EXERCISE REQUIREMENTS:
Return the records that follow, matching each one exactly.

LISTED RECORDS:
+ + +
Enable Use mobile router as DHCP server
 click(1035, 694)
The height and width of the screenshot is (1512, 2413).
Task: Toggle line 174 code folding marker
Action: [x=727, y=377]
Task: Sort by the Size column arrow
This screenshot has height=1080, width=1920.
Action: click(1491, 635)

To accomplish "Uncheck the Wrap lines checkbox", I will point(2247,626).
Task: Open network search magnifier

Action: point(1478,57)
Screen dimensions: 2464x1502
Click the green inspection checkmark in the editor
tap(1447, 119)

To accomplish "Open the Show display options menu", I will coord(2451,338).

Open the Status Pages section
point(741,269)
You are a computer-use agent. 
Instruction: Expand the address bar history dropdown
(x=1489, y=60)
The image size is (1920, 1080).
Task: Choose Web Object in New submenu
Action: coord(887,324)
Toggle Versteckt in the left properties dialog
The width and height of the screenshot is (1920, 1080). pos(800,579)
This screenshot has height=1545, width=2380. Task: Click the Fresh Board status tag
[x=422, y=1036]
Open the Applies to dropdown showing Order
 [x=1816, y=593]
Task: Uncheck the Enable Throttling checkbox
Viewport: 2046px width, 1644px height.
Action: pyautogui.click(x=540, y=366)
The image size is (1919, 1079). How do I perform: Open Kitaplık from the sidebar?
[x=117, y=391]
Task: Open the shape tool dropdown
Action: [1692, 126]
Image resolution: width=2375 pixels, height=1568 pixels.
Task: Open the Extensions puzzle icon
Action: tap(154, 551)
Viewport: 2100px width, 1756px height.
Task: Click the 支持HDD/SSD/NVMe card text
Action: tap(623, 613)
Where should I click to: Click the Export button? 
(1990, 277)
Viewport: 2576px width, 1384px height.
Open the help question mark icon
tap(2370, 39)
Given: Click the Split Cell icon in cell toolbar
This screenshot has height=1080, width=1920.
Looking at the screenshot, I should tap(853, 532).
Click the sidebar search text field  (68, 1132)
+ + +
TASK OUTPUT:
Enable Use mobile router as DHCP server
 click(1035, 694)
The height and width of the screenshot is (1512, 2413).
Task: Toggle line 174 code folding marker
Action: [x=727, y=377]
Task: Sort by the Size column arrow
This screenshot has height=1080, width=1920.
Action: click(1491, 635)

To accomplish "Uncheck the Wrap lines checkbox", I will point(2247,626).
Task: Open network search magnifier

Action: point(1478,57)
Screen dimensions: 2464x1502
Click the green inspection checkmark in the editor
tap(1447, 119)

To accomplish "Open the Show display options menu", I will coord(2451,338).

Open the Status Pages section
point(741,269)
You are a computer-use agent. 
Instruction: Expand the address bar history dropdown
(x=1489, y=60)
The image size is (1920, 1080).
Task: Choose Web Object in New submenu
Action: coord(887,324)
Toggle Versteckt in the left properties dialog
The width and height of the screenshot is (1920, 1080). pos(800,579)
This screenshot has height=1545, width=2380. Task: Click the Fresh Board status tag
[x=422, y=1036]
Open the Applies to dropdown showing Order
 [x=1816, y=593]
Task: Uncheck the Enable Throttling checkbox
Viewport: 2046px width, 1644px height.
Action: pyautogui.click(x=540, y=366)
The image size is (1919, 1079). How do I perform: Open Kitaplık from the sidebar?
[x=117, y=391]
Task: Open the shape tool dropdown
Action: [1692, 126]
Image resolution: width=2375 pixels, height=1568 pixels.
Task: Open the Extensions puzzle icon
Action: tap(154, 551)
Viewport: 2100px width, 1756px height.
Task: Click the 支持HDD/SSD/NVMe card text
Action: tap(623, 613)
Where should I click to: Click the Export button? 
(1990, 277)
Viewport: 2576px width, 1384px height.
Open the help question mark icon
tap(2370, 39)
Given: Click the Split Cell icon in cell toolbar
This screenshot has height=1080, width=1920.
Looking at the screenshot, I should tap(853, 532).
Click the sidebar search text field  (68, 1132)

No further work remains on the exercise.